Exercise aim: Your output should be the line with "The height and width of the screenshot is (1327, 2559)." followed by every remaining line of the entries, reproduced exactly.

─── Input records

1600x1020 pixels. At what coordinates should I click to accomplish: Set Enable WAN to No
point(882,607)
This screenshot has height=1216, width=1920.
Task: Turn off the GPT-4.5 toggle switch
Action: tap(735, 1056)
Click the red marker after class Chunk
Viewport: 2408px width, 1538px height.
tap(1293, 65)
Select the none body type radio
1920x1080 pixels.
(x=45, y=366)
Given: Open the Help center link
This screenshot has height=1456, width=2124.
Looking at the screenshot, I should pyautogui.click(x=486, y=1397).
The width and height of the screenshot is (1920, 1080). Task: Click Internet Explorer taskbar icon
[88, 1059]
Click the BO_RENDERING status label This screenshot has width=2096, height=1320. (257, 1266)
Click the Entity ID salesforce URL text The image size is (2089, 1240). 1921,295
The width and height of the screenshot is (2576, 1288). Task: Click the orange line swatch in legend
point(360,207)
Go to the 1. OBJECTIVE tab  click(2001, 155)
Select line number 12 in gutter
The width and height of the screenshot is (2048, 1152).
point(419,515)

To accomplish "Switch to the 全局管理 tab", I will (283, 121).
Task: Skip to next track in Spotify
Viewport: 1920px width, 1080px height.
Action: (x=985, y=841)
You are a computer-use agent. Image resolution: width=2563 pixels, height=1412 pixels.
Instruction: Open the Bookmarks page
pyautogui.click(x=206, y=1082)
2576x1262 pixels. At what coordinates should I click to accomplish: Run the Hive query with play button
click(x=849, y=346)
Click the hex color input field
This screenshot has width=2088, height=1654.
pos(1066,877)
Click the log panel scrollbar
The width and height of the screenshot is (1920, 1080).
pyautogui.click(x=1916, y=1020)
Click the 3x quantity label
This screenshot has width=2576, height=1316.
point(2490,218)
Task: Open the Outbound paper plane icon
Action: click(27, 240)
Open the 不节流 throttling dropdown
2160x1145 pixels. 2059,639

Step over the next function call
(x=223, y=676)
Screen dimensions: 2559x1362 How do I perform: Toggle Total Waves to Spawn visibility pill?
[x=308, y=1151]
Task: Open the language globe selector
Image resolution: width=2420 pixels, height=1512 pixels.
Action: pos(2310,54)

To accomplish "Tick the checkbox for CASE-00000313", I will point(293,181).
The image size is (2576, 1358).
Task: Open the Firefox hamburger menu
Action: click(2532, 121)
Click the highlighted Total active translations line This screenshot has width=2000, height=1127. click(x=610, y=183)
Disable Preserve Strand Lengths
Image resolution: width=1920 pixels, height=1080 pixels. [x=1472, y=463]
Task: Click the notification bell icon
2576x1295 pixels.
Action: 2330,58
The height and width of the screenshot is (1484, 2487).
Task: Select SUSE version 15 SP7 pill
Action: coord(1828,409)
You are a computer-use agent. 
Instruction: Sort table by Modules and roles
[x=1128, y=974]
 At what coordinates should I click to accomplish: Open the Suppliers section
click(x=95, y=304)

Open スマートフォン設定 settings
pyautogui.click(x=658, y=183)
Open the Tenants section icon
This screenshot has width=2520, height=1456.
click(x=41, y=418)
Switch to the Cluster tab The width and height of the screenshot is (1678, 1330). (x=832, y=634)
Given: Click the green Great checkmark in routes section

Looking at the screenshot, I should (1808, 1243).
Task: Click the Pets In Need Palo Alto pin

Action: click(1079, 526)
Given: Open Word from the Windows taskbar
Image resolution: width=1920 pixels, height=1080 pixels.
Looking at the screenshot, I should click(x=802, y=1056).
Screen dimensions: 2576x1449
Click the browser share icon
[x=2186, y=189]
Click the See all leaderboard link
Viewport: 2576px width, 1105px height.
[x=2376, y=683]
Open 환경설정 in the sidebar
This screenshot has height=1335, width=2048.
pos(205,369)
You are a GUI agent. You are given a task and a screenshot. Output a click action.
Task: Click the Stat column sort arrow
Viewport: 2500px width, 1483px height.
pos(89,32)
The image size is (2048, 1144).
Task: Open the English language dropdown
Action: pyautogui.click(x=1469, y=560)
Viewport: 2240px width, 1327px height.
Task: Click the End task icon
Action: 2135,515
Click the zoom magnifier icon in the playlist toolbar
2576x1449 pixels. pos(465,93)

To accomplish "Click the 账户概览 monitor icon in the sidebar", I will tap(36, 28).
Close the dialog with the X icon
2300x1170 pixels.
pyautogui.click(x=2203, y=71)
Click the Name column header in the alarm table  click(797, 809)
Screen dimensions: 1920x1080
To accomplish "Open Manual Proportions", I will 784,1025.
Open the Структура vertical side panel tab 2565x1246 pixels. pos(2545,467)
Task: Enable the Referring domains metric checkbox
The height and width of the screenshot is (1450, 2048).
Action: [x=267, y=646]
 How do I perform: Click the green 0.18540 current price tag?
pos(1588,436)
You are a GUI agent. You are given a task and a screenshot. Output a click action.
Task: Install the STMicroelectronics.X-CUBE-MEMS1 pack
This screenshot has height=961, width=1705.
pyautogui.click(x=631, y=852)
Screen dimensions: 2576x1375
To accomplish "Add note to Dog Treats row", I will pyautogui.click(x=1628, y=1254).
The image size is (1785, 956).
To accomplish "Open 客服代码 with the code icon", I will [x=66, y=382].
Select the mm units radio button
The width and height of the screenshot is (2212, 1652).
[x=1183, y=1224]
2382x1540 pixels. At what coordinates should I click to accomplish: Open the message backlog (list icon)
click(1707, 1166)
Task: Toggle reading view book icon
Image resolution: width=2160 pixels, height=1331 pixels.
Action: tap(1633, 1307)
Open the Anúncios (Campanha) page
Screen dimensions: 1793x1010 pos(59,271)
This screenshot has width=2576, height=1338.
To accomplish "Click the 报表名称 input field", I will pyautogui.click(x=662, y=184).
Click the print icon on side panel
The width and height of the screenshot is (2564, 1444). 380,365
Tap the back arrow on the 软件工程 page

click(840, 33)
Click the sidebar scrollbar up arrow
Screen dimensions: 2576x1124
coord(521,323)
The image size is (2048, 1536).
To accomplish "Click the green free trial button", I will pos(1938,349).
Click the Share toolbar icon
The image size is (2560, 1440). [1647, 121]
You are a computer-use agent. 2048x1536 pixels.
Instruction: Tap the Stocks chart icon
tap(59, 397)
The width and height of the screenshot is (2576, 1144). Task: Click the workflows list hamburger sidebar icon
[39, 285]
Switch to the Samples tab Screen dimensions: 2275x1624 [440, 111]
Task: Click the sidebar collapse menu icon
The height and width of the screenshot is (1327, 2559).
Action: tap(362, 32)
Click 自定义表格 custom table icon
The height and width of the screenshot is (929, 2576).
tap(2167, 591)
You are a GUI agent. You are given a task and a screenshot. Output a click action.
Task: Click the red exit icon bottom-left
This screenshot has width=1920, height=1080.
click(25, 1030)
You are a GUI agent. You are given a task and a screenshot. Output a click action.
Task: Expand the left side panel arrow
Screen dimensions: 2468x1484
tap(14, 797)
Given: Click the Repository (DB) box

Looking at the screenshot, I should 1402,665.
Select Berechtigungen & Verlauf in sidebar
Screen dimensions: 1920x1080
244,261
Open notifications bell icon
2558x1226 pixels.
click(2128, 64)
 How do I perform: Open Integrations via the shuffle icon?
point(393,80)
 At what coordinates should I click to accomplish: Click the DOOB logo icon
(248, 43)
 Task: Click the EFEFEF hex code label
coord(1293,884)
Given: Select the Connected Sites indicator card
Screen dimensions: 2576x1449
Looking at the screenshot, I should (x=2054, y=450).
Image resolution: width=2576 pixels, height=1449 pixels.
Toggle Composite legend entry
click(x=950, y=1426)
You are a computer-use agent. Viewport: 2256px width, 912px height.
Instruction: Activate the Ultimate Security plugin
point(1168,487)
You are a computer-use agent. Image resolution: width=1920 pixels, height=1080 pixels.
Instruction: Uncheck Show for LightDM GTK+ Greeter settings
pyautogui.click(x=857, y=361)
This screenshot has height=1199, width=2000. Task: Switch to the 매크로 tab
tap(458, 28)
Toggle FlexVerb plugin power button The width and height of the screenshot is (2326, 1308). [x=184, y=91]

──────

Output:
The height and width of the screenshot is (1327, 2559).
Action: tap(362, 32)
Click 自定义表格 custom table icon
The height and width of the screenshot is (929, 2576).
tap(2167, 591)
You are a GUI agent. You are given a task and a screenshot. Output a click action.
Task: Click the red exit icon bottom-left
This screenshot has width=1920, height=1080.
click(25, 1030)
You are a GUI agent. You are given a task and a screenshot. Output a click action.
Task: Expand the left side panel arrow
Screen dimensions: 2468x1484
tap(14, 797)
Given: Click the Repository (DB) box

Looking at the screenshot, I should 1402,665.
Select Berechtigungen & Verlauf in sidebar
Screen dimensions: 1920x1080
244,261
Open notifications bell icon
2558x1226 pixels.
click(2128, 64)
 How do I perform: Open Integrations via the shuffle icon?
point(393,80)
 At what coordinates should I click to accomplish: Click the DOOB logo icon
(248, 43)
 Task: Click the EFEFEF hex code label
coord(1293,884)
Given: Select the Connected Sites indicator card
Screen dimensions: 2576x1449
Looking at the screenshot, I should (x=2054, y=450).
Image resolution: width=2576 pixels, height=1449 pixels.
Toggle Composite legend entry
click(x=950, y=1426)
You are a computer-use agent. Viewport: 2256px width, 912px height.
Instruction: Activate the Ultimate Security plugin
point(1168,487)
You are a computer-use agent. Image resolution: width=1920 pixels, height=1080 pixels.
Instruction: Uncheck Show for LightDM GTK+ Greeter settings
pyautogui.click(x=857, y=361)
This screenshot has height=1199, width=2000. Task: Switch to the 매크로 tab
tap(458, 28)
Toggle FlexVerb plugin power button The width and height of the screenshot is (2326, 1308). [x=184, y=91]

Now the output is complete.